The Minister referred to a desire to return to some glorious past. Perhaps that past was never really that glorious at all; if we look at the history, we see Governments cutting loose and seeking electoral advantage regardless of whether it was good for the country or not. We all know that the Fixed-term Parliaments Act 2011 was part of the coalition Government’s strategy to remain in office; there was nothing else to it really. The Minister kindly referred to the Labour Party manifesto, so I remind him of the Conservative Party’s 2015 manifesto, which referred to the FTPA as
“an unprecedented transfer of Executive power.”
Presumably now we have an executive grab for power, because all other centres of power are being weakened.
The key factor in the FTPA was that the House of Commons determined the timing of the Dissolution of Parliament. The Bill takes that away and gives the Prime Minister unconstrained power over when to call an election. If a Prime Minister can unlawfully prorogue Parliament, he can also abuse the Dissolution powers. Are there any safeguards in the Bill? It is hard to see any, especially when the courts are excluded and people cannot go to them for any help.

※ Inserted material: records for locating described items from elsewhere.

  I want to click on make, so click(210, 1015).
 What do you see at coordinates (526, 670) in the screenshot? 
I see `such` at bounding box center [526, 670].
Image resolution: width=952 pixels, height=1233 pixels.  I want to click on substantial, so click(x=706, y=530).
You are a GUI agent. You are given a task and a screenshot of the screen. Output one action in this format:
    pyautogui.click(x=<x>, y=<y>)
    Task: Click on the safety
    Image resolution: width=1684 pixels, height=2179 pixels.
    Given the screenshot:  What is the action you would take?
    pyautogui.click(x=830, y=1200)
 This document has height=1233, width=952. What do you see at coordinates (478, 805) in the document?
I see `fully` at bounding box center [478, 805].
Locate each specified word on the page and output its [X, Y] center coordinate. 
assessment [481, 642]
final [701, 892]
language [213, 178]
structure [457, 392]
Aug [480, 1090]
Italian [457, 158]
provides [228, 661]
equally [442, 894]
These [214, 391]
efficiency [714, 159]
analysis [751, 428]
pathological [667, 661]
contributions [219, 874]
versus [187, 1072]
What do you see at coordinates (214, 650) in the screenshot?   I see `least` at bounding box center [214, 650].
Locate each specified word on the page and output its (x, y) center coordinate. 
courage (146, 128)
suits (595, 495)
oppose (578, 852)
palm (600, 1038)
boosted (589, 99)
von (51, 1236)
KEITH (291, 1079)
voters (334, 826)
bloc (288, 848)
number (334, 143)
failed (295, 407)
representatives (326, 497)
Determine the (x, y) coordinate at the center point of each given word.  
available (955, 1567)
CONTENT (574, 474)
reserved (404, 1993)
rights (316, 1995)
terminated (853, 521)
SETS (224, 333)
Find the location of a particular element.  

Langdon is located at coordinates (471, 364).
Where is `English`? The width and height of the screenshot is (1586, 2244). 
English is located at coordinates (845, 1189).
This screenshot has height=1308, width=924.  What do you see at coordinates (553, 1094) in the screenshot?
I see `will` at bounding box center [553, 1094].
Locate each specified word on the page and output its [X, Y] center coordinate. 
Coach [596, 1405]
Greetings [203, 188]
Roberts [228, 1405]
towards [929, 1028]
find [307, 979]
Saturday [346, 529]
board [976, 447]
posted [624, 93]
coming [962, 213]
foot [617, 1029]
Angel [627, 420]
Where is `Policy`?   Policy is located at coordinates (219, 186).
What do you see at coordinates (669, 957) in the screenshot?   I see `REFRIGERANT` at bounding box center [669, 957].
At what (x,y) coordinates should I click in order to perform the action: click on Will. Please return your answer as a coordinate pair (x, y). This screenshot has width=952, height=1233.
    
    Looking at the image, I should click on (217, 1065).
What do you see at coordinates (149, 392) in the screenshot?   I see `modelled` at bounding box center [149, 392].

Under the Bill, Parliament can be dissolved by a Prime Minister who is shoehorned into office—in other words, not the leader at the general election and therefore not subject to an earlier verdict of the people. Parliament can also be dissolved by a Prime Minister whose party does not have a working majority in the Commons.
What if the Prime Minister chooses not to dissolve Parliament and to go over five years? Are there sufficient safeguards? I could not really see anything in there to assure me. At least a vote in the House of Commons offered some safeguards against abusive Dissolutions, but all that is swept away. There is nothing to prevent Prime Ministers from behaving as they did in the past: pass a very favourable Budget, bribe the people, and call a general election. We are really talking about returning to the days of electoral bribery without any consideration of the consequences for the economy or the country as a whole, which in itself is an abuse of the Prime Minister’s office.
The Explanatory Notes accompanying the Bill say that
“the Sovereign dissolved Parliament only when requested to do so by the Prime Minister, and in certain exceptional circumstances, the Sovereign could refuse to grant a dissolution.”
I hope that the Minister will tell the public at large what the “exceptional circumstances” are in which a Dissolution may be refused. When did the sovereign last override the Prime Minister’s advice? The Prime Minister basically seems to be in control. We have an adversarial political system, but which representative of the people will be called on to advise the sovereign on whether the circumstances are “exceptional” and therefore the Prime Minister’s request ought to be denied? Without suggesting democratic arrangements, the Bill leaves the sovereign open to a potential charge of political bias and subject to public opprobrium.
Clause 3, as many have referred to, is highly troublesome. It seeks to deny people access to the courts to rule on abusive Dissolutions. The inclusion of the clause suggests that the Government are concerned that people may challenge the Prime Minister’s decision, and that the Government are out to disempower the people. We live in a country where people have access to law and adjudication by the courts on most things, but on the vital issue of the Dissolution of Parliament and Prorogation the people will have no such right. Why are they being denied that right? The Minister referred earlier to elections being verdicts, but it has already been pointed out that the election comes some time after the event of Dissolution; the abuse has already taken place.
If the courts are precluded from adjudicating on the prerogative power of Dissolution, the only check on a rogue Prime Minister is the monarch. However, the Bill does not legislate on the monarch’s powers or offer any transparency or clarity on how those powers might be exercised. The only way to protect the sovereign from party politics and a charge of bias is really to empower the people to go to the courts and to empower the courts to intervene.
Overall, the Bill is part of a worrying trend of centralising power in the hands of the Executive and weakening the powers of Parliament, the courts and the people.